Data Science
Principal lecturer: Dr Damon Wischik
Taken by: Part IB CST
Term: Michaelmas
Hours: 16 (16 lectures)
Format: In-person lectures
Suggested hours of supervisions: 4
Prerequisites: Mathematics for Natural Sciences
This course is a prerequisite for: Advanced Data Science, Computer Systems Modelling, Machine Learning and Bayesian Inference, Natural Language Processing, Quantum Computing
Exam: Paper 6 Question 5, 6
Past exam questions, Moodle, timetable
Aims
This course introduces fundamental tools for describing and reasoning about data. There are two themes: designing probability models to describe systems; and drawing conclusions based on data generated by such systems.
Lectures
- Specifying and fitting probability models. Random variables. Maximum likelihood estimation. Generative and supervised models. Goodness of fit.
- Feature spaces. Vector spaces, bases, inner products, projection. Linear models. Model fitting as projection. Design of features.
- Handling probability models. Handling pdf and cdf. Bayes’s rule. Monte Carlo estimation. Empirical distribution.
- Inference. Bayesianism. Frequentist confidence intervals, hypothesis testing. Bootstrap resampling.

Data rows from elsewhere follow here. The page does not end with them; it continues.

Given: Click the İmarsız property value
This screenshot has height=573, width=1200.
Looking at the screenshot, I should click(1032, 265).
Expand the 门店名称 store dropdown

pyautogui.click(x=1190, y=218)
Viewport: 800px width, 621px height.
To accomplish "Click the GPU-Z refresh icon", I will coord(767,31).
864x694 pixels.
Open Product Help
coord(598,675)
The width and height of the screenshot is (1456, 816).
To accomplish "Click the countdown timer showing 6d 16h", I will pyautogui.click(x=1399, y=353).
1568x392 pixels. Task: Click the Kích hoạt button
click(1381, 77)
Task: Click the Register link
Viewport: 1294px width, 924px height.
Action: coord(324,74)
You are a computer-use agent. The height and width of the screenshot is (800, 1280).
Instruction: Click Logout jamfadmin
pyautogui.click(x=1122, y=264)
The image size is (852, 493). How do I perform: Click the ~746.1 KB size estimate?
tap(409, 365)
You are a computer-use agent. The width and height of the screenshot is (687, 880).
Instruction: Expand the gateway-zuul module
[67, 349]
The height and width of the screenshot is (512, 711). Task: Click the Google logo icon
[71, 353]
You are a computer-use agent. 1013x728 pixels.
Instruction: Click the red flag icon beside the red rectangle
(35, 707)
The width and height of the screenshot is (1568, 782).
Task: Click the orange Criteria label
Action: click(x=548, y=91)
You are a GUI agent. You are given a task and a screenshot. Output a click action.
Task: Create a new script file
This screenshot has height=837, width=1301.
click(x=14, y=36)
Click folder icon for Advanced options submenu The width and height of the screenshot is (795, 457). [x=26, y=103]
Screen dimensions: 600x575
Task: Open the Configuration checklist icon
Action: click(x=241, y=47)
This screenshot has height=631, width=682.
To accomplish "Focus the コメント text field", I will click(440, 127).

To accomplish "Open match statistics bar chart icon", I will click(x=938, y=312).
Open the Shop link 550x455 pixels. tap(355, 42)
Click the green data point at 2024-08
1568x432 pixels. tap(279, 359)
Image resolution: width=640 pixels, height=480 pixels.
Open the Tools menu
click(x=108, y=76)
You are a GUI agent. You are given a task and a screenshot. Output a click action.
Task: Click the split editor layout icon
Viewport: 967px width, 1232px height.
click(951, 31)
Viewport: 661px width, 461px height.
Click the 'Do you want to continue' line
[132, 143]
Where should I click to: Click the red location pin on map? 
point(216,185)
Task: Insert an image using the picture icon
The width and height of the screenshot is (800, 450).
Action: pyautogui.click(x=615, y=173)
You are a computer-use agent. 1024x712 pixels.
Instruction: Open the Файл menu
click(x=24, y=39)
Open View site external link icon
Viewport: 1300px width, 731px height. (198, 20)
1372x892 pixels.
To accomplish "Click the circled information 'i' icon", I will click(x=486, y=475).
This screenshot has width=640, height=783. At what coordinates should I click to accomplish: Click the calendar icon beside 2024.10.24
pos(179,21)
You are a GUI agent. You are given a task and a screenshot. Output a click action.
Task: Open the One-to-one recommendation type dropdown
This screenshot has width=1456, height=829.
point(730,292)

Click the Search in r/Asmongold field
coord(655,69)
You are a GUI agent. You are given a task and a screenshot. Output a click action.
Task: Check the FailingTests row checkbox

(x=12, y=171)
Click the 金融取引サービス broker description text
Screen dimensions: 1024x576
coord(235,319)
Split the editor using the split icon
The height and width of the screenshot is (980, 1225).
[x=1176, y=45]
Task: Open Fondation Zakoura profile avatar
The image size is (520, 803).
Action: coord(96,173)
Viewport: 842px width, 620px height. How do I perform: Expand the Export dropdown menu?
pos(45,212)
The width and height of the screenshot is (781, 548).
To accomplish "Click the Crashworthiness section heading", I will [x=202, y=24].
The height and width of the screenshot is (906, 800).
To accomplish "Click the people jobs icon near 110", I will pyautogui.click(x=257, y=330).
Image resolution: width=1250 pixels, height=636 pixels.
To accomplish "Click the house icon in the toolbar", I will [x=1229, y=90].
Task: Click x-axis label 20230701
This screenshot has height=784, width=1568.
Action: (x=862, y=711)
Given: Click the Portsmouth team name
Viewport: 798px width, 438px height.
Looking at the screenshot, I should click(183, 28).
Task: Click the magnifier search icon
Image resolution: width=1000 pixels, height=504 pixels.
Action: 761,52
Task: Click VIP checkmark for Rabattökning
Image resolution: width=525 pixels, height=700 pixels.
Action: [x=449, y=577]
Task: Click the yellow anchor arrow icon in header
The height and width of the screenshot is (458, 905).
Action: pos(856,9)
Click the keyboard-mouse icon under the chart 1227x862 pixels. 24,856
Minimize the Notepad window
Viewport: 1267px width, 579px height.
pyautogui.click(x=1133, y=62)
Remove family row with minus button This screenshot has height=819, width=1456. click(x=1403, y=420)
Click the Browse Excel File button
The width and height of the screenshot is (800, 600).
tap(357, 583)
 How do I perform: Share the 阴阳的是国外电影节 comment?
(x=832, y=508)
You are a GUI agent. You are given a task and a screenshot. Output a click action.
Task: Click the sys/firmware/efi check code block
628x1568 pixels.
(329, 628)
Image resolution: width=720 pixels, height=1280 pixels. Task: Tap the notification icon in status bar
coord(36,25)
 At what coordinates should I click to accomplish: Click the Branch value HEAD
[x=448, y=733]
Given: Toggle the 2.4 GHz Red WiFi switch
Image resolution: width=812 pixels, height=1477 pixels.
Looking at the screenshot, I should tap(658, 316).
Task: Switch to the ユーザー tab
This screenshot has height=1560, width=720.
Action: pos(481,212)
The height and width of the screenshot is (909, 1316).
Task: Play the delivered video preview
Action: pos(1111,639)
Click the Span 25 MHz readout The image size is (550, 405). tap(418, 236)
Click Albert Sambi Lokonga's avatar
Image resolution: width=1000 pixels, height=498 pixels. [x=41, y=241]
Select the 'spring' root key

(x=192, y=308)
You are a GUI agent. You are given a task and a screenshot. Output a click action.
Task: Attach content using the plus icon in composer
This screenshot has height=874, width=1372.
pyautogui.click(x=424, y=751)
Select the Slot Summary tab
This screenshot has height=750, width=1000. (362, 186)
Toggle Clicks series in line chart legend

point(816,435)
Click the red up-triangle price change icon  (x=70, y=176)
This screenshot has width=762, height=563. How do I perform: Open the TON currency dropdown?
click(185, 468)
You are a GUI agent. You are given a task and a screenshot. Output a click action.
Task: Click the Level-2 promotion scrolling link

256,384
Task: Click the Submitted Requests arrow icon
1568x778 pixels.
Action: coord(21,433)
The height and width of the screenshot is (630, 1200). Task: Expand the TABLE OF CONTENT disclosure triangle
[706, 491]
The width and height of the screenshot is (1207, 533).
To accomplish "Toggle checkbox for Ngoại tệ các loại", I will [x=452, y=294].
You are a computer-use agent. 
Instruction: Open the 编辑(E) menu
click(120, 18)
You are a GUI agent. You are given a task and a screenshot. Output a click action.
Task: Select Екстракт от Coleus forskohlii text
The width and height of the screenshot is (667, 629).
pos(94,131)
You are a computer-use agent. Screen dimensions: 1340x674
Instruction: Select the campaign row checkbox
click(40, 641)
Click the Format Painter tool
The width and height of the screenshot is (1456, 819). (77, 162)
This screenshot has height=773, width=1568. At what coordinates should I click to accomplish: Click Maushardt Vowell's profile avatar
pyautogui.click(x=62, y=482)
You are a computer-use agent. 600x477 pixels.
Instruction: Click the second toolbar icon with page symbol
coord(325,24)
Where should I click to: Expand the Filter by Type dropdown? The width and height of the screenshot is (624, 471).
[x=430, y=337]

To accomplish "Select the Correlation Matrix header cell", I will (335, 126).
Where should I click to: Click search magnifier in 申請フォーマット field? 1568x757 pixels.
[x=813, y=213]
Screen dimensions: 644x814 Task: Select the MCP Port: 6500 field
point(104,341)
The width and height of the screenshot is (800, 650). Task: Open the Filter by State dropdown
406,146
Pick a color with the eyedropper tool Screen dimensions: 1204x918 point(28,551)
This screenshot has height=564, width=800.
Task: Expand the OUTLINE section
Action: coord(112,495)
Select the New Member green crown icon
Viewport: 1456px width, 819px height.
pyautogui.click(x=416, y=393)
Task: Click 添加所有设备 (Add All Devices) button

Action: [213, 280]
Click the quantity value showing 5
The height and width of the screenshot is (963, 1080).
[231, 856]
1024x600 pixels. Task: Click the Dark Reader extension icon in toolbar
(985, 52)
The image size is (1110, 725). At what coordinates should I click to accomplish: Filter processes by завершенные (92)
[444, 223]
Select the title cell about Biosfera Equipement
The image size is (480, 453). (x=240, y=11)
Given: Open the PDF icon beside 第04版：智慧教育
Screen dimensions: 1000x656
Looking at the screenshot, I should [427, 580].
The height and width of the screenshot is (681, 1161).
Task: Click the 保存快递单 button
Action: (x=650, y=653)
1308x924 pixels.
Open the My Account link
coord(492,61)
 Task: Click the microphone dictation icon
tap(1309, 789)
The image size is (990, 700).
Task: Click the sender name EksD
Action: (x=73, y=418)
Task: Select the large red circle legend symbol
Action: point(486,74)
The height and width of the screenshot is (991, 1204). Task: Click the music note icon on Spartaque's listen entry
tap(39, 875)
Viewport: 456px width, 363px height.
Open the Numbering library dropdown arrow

- Random processes. Markov chains. Stationarity, and drift analysis. Processes with memory. Learning a random process.
Objectives
At the end of the course students should
- be able to formulate basic probabilistic models, including discrete time Markov chains and linear models
- be familiar with common random variables and their uses, and with the use of empirical distributions rather than formulae
- understand different types of inference about noisy data, including model fitting, hypothesis testing, and making predictions
- understand the fundamental properties of inner product spaces and orthonormal systems, and their application to modelling
Recommended reading
* F.M. Dekking, C. Kraaikamp, H.P. Lopuhaä, L.E. Meester (2005). A modern introduction to probability and statistics: understanding why and how. Springer.
S.M. Ross (2002). Probability models for computer science. Harcourt / Academic Press.
M. Mitzenmacher and E. Upfal (2005). Probability and computing: randomized algorithms and probabilistic analysis. Cambridge University Press.